L’administration américaine a tenté de mettre la crise financière libanaise actuelle sur le dos de la Syrie, en accusant le Levant d’absorber tout l’argent de la région au détriment du Liban. Ce que Washington ignore, c’est que la Syrie a un excédent de devises étrangères en raison des milliards de dollars que ses alliés du Golfe (l’Arabie saoudite et le Qatar) et Israël ont dépensés pour déstabiliser le pays. Les djihadistes et les rebelles ont échangé leurs dollars contre des livres syriennes, ce qui a permis à la banque centrale de la Syrie d’augmenter ses avoirs en dollars. Malgré le fait que les USA exercent toutes sortes de pression sur la Jordanie et l’Irak pour qu’ils ferment leurs frontières aux biens syriens, cela n’empêche pas la Syrie de soutenir le Hezbollah financièrement, en avançant des dollars en liquide à son allié stratégique au besoin. Il s’agit là d’un autre obstacle aux efforts des USA visant à appauvrir le Hezbollah.

Le Liban a reçu la visite de Marshall Billingslea, le secrétaire adjoint américain au Trésor pour la lutte contre le financement du terrorisme, David Schenker, le secrétaire adjoint américain aux affaires du Proche-Orient, David Hill, le sous-secrétaire américain des affaires politiques, l’ambassadeur David Satterfield, le secrétaire adjoint américain par intérim aux affaires du Proche-Orient, et Mike Pompeo, le secrétaire d’État. Tous ont apparemment appelé à « combattre le Hezbollah et son influence sur le Liban ». Dans les faits, ils ont parlé d’abord et avant tout de la sécurité d’Israël et d’un moyen de parvenir à une solution favorable à Israël dans la zone maritime en litige. Israël revendique de 500 à 600 kilomètres carrés d’une frontière maritime que le Liban contrôle et considère comme lui appartenant. Les USA sont prêts à ne pas se mêler des activités du Hezbollah et à lever toutes leurs sanctions si le Liban parvient à un accord satisfaisant avec Israël, ont affirmé des sources faisant partie du groupe de décideurs et de négociateurs libanais qui ont rencontré les responsables américains ces derniers mois. 
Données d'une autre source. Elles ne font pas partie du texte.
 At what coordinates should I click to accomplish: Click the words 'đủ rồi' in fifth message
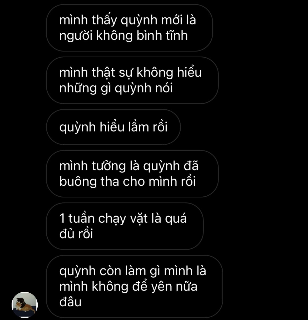coord(76,234)
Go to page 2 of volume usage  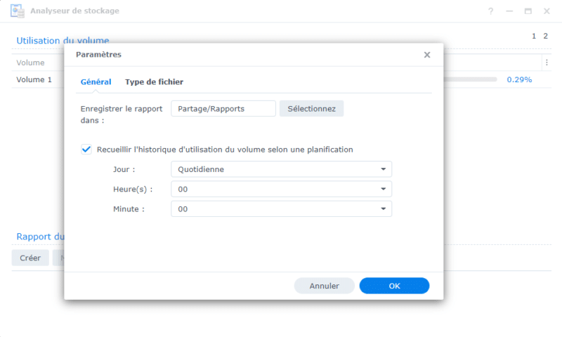click(545, 36)
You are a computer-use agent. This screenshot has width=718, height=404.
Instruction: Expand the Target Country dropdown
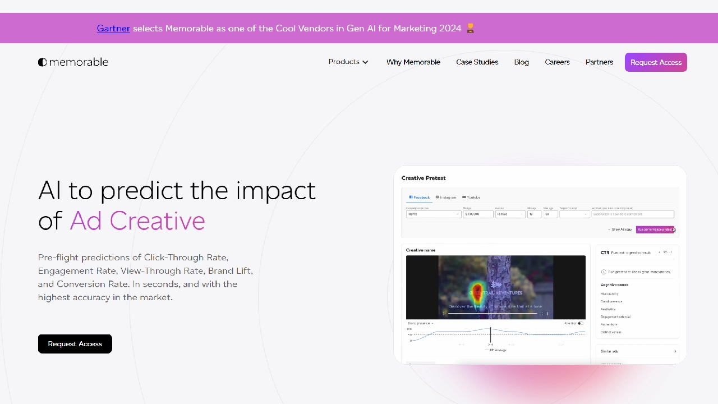[574, 214]
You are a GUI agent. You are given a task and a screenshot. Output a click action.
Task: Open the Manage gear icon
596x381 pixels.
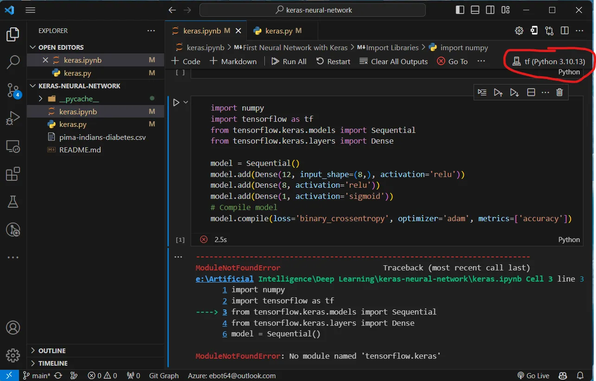point(13,355)

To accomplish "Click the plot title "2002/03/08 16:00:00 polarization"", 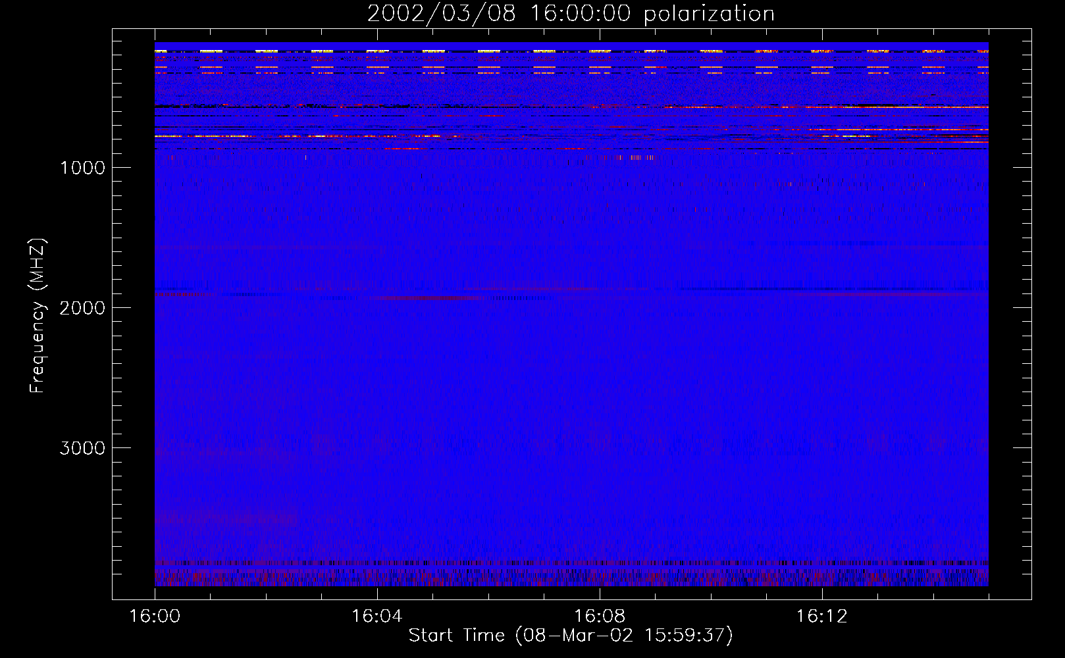I will click(x=571, y=14).
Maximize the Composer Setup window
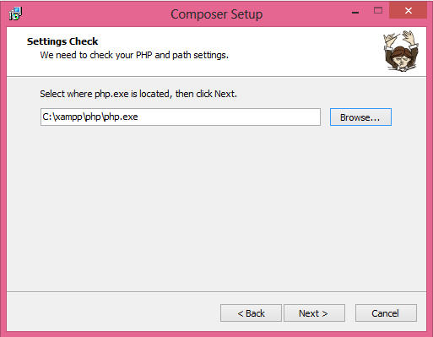This screenshot has width=433, height=337. 378,11
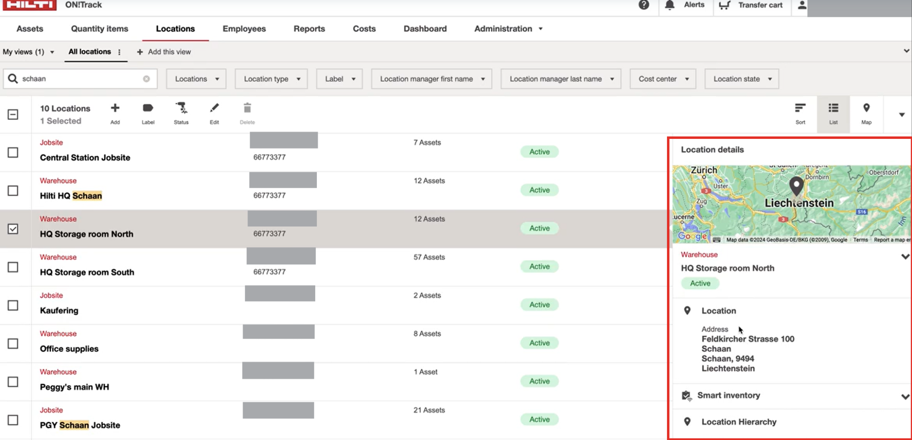Uncheck the HQ Storage room North checkbox

tap(13, 229)
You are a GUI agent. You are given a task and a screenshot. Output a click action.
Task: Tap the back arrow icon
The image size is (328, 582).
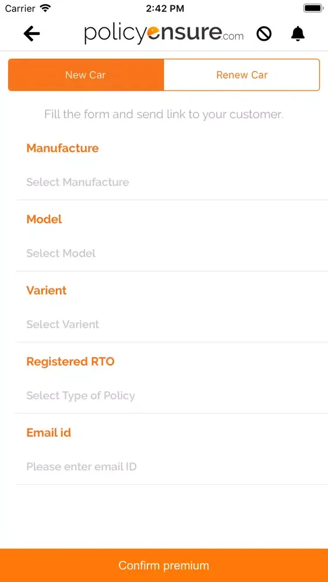(31, 34)

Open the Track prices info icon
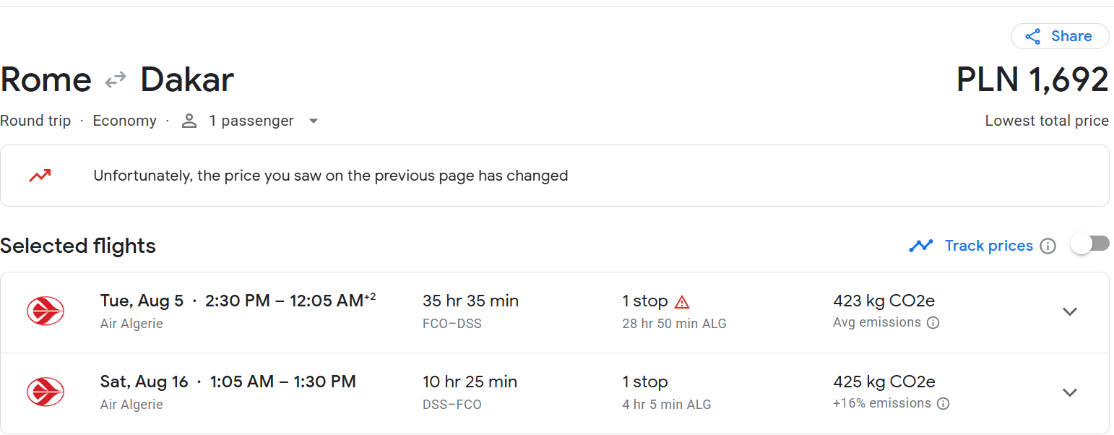(x=1048, y=246)
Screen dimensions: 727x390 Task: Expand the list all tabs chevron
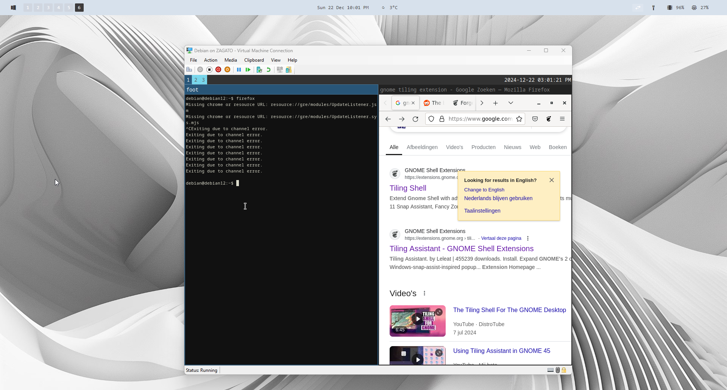click(511, 103)
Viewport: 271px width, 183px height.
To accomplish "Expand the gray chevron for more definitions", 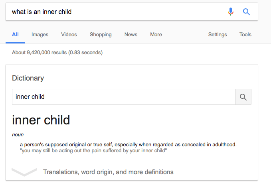I will pyautogui.click(x=24, y=172).
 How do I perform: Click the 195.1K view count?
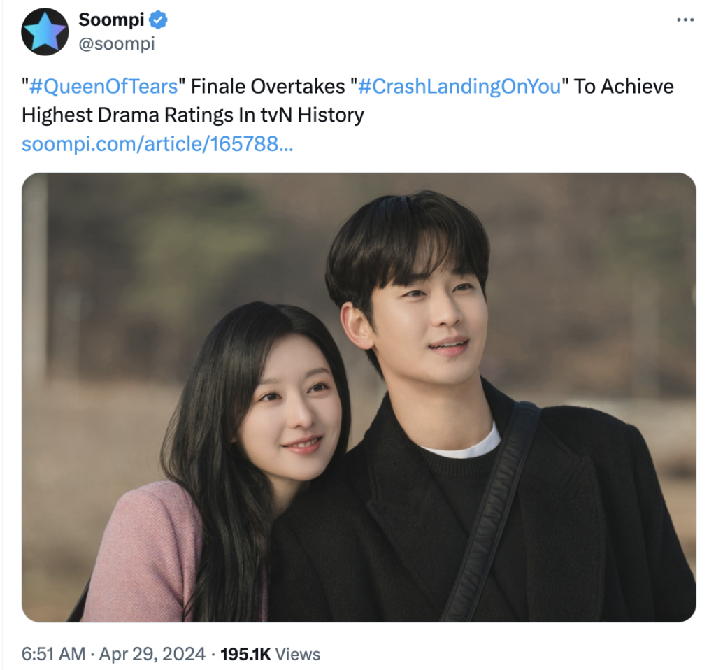(245, 654)
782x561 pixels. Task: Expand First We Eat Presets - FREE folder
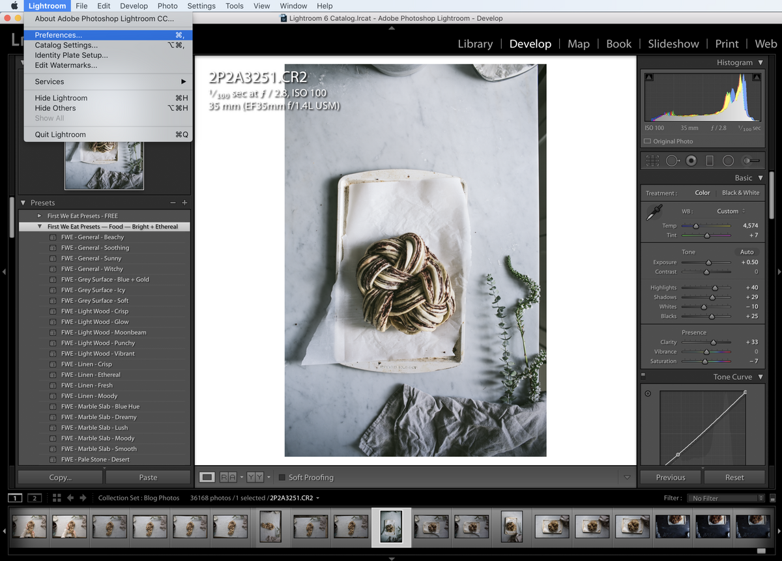click(x=40, y=216)
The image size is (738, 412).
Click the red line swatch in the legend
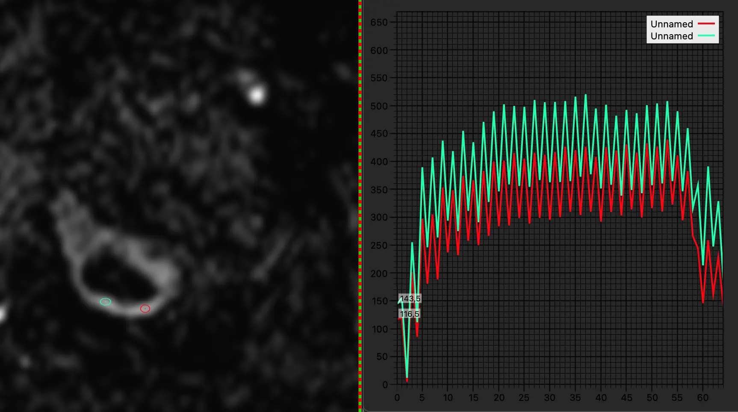[x=706, y=24]

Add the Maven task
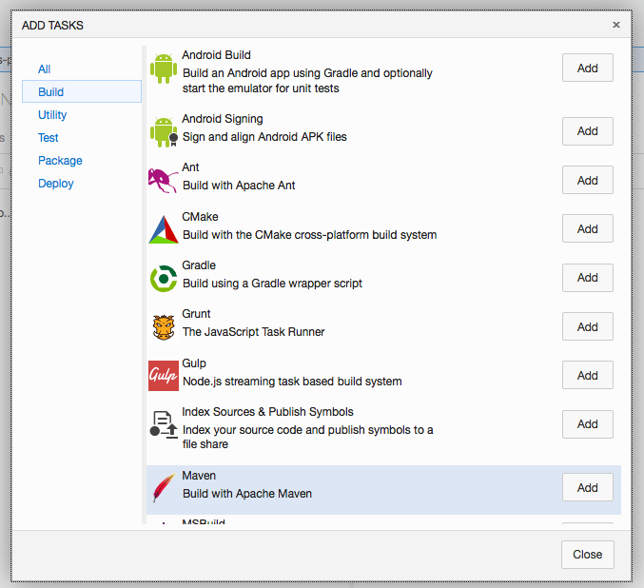[x=587, y=488]
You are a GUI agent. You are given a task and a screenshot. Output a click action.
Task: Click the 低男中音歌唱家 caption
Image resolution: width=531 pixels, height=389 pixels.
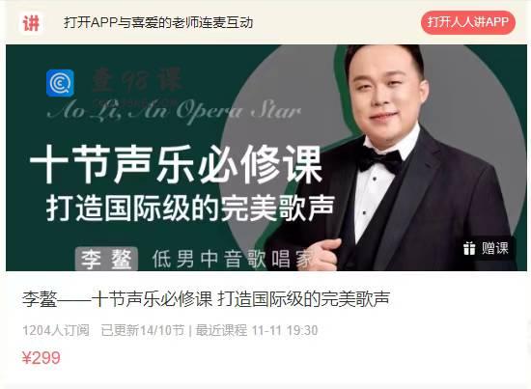tap(233, 259)
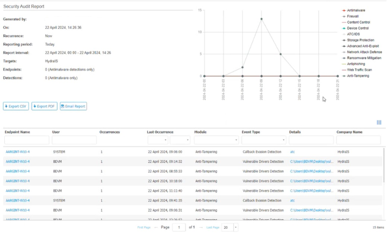Open the Module filter dropdown
This screenshot has height=233, width=387.
(x=216, y=140)
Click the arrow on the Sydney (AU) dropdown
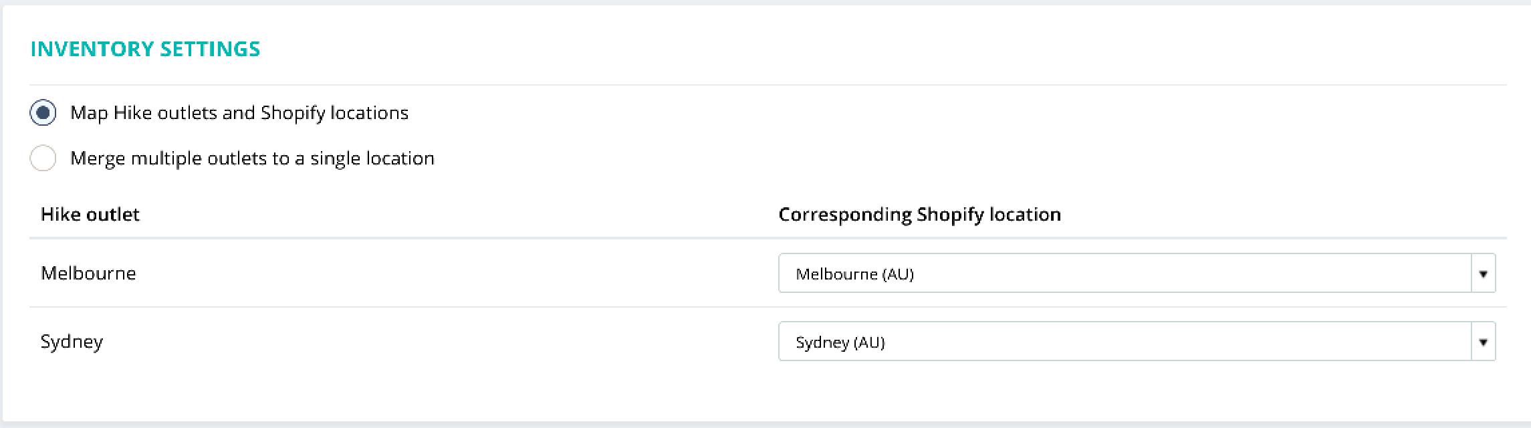Viewport: 1531px width, 428px height. [1483, 342]
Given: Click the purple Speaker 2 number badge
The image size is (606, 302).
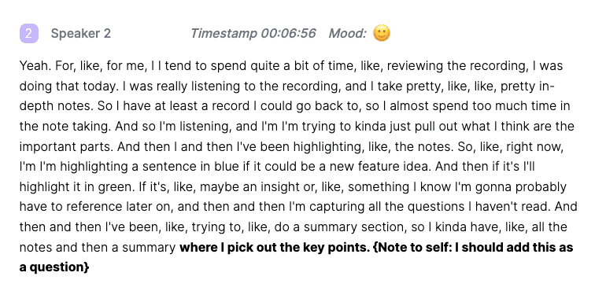Looking at the screenshot, I should [x=29, y=34].
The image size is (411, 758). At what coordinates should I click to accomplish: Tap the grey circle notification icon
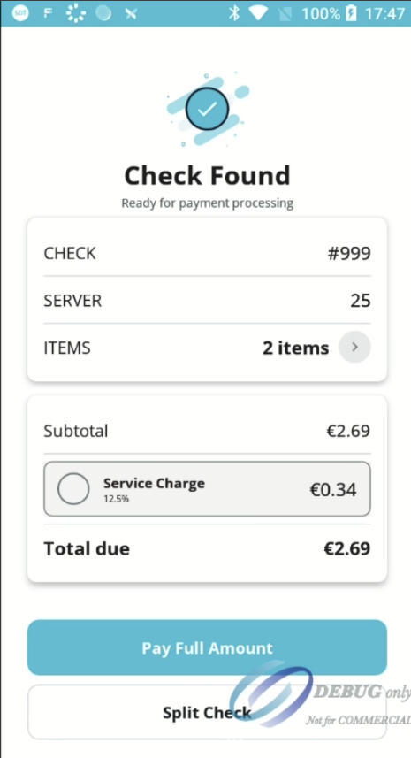point(103,13)
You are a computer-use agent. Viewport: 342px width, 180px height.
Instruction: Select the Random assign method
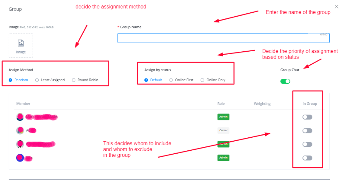coord(10,80)
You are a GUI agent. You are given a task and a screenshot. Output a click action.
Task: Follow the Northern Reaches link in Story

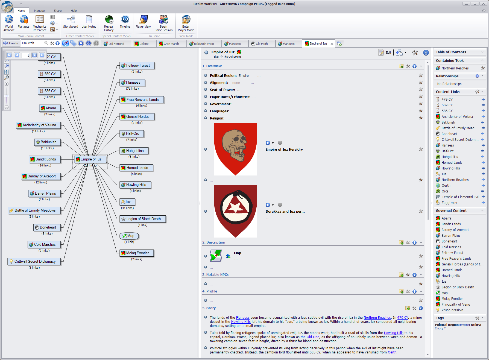(377, 318)
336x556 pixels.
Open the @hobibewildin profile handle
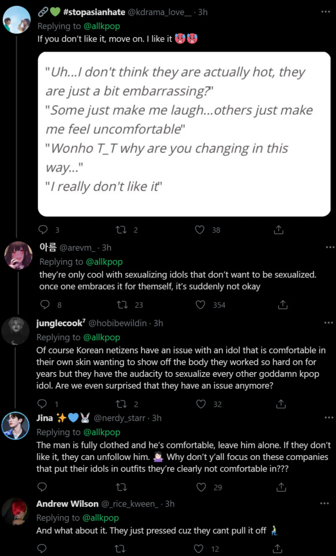[117, 323]
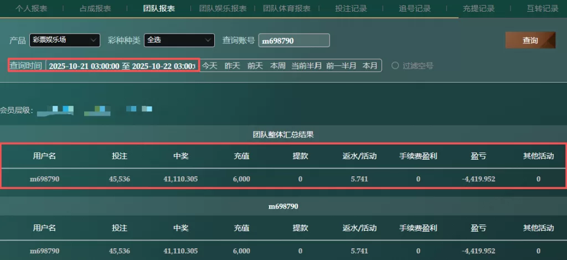Click username m698790 in the summary row
The width and height of the screenshot is (567, 260).
(x=44, y=179)
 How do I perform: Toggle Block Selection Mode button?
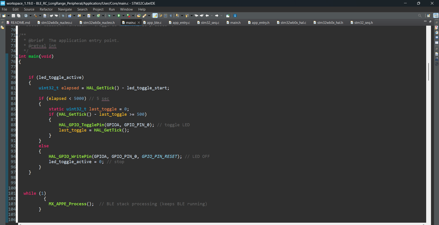click(x=165, y=15)
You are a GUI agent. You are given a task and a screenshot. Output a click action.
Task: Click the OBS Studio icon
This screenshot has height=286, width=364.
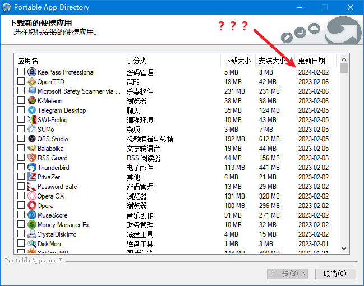pyautogui.click(x=32, y=139)
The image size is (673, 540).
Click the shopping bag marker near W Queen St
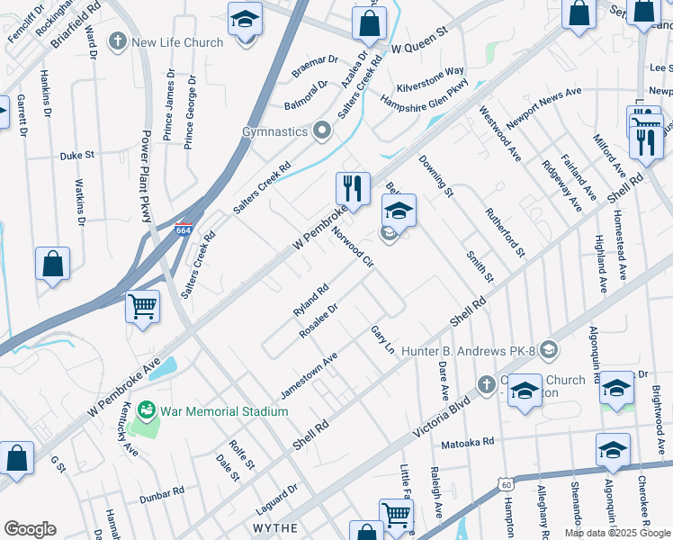[369, 23]
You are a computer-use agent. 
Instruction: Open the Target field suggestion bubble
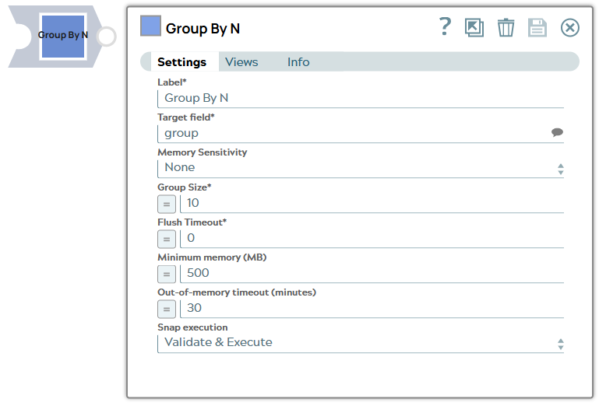557,133
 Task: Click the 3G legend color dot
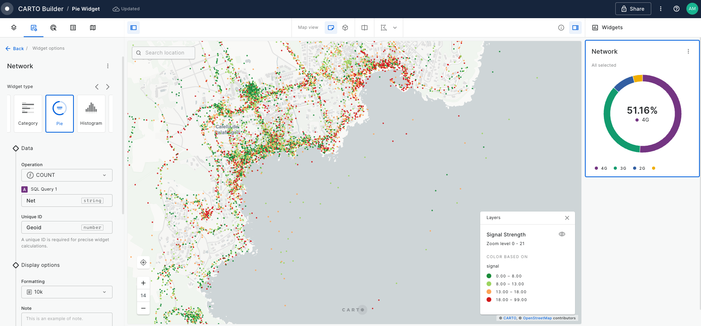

Billingslea a récemment affirmé que « le Hezbollah est un cancer qui devrait être enrayé. Il est donc du devoir du système politique libanais de s’unir contre le Hezbollah et la menace qu’il représente pour la démocratie et la sécurité du gouvernement libanais ». Le responsable américain n’a pas tenu compte du fait que le Hezbollah fait partie du gouvernement et du système politique libanais!

Le responsable américain a ajouté que « les USA et leurs alliés n’ont pas à assumer eux-mêmes la responsabilité de stopper le Hezbollah; c’est au peuple libanais qu’il revient de protéger la démocratie dans leur pays ».  

Billingslea ne sait peut-être pas que la grande majorité de la population libanaise est derrière le Hezbollah. Il ne fait aucun doute qu’à l’intérieur du système politique, des Libanais impuissants demeurent loyaux envers les USA. Mais le Hezbollah parle et agit au nom de ceux qui ont voté pour lui lors des dernières élections parlementaires démocratiques.

Aucun dirigeant parmi les alliés de Trump au Moyen-Orient n’est à la tête d’une véritable démocratie. Se pourrait-il que le responsable américain cherche à introduire au Liban un système comparable à ceux de ses voisins? La pression que les USA exercent sur le Liban pour qu’il se plie aux intérêts d’Israël est loin d’être démocratique. La trame narrative incohérente de Billingslea révèle davantage quels sont les buts et les objectifs des USA au Liban. 

Washington manque de créativité lorsqu’il cherche à faire plier le Liban et une bonne partie de sa population bien nantie plutôt que de s’en prendre directement au Hezbollah ou même à son bailleur de fonds qu’est l’Iran.

Hezbollah sait bien que les USA et leurs alliés cherchent à obtenir en ces temps de paix relative ce que les guerres imposées au Liban (2006) et à la Syrie (de 2011 à aujourd’hui) n’ont pas réussi à faire pour faire plier l’échine à « l’Axe de la Résistance ». L’Axe a su montrer toute sa force en Palestine, au Liban, en Syrie, en Irak et au Yémen. La pression des USA sur le Liban pourrait se retourner contre eux et provoquer une situation inattendue et horrible que Washington ne serait pas prêt et disposé à affronter. Le Hezbollah envisage des moyens de répondre aux USA et à leurs alliés. Comment s’y prendra-t-il pour défendre les chiites libanais, pas nécessairement liés au Hezbollah, qui paient le prix de l’interférence des USA?